NOW IS THE TIME TO SUPPORT REGENERATIVE MEDICINE

TORONTO, Jan. 19, 2022 /CNW/ - As The Government of Ontario prepares its 2022 Spring Budget, OIRM is raising awareness of the massive losses expected if critically important sector funding is not continued.

At OIRM, we understand the unprecedented financial challenges facing Ontario, particularly in the healthcare sector, and this makes it even more vital that we take full advantage of the vast potential of Ontario's newly established Regenerative Medicine ecosystem to address Finance Minister Bethlenfalvy's key priorities:

Ontario's innovative stem cell scientists are already saving lives, including state-of-the-art treatments for COVID recovery, as Sharon Charlebois can attest. After being admitted into ICU with COVID-19 at The Ottawa Hospital, Sharon attributes her survival to the stem cell treatment she received. Read Sharon's fully story here.

Stem cell science originated in Toronto 50 years ago with the ground-breaking discovery by Doctors James Till and Ernest McCulloch; a remarkable contribution to our provincial, and national, legacy.

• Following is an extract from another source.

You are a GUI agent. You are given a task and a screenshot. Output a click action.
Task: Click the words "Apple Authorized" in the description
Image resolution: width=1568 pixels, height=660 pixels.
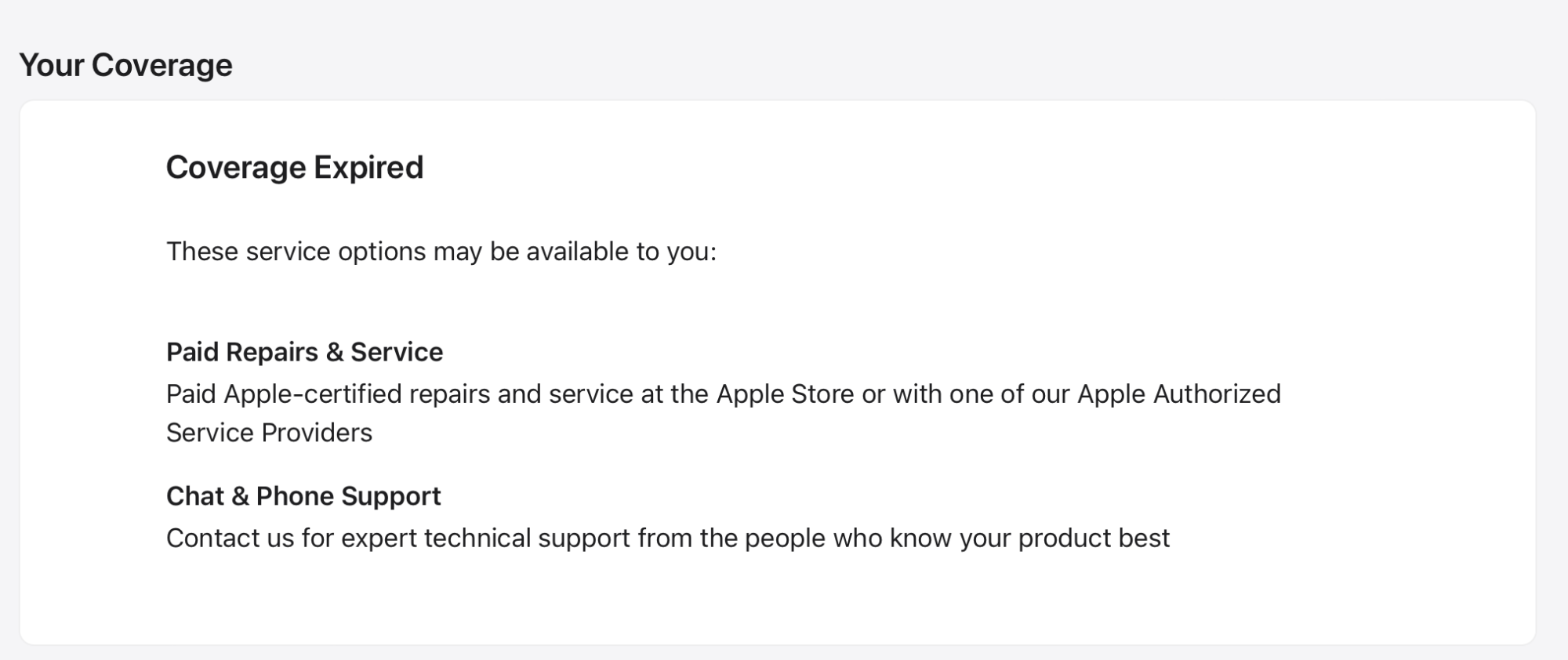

At a time when the unprecedented commercial value of stem cell technologies are just beginning to be realized, Ontario's stem cell innovators are now at a crossroads. Without ongoing funding, Ontario stands to lose it competitive advantage and the opportunity to benefit from the burgeoning Regenerative Medicine commercial sector.

Catalyzed by an initial $25M investment from the provincial government in 2015, OIRM has since generated $174.5M (6.9-fold ROI) in leveraged funding and invested in cutting-edge technologies that generated an additional $332M (13-fold ROI) in Series A investment. OIRM support was a key factor in the path leading to the creation of BlueRock Therapeutics, one of the greatest Canadian biotech success stories, which was acquired by Bayer in 2019 for $1B (40-fold ROI) and is now a leading engineered cell therapy company.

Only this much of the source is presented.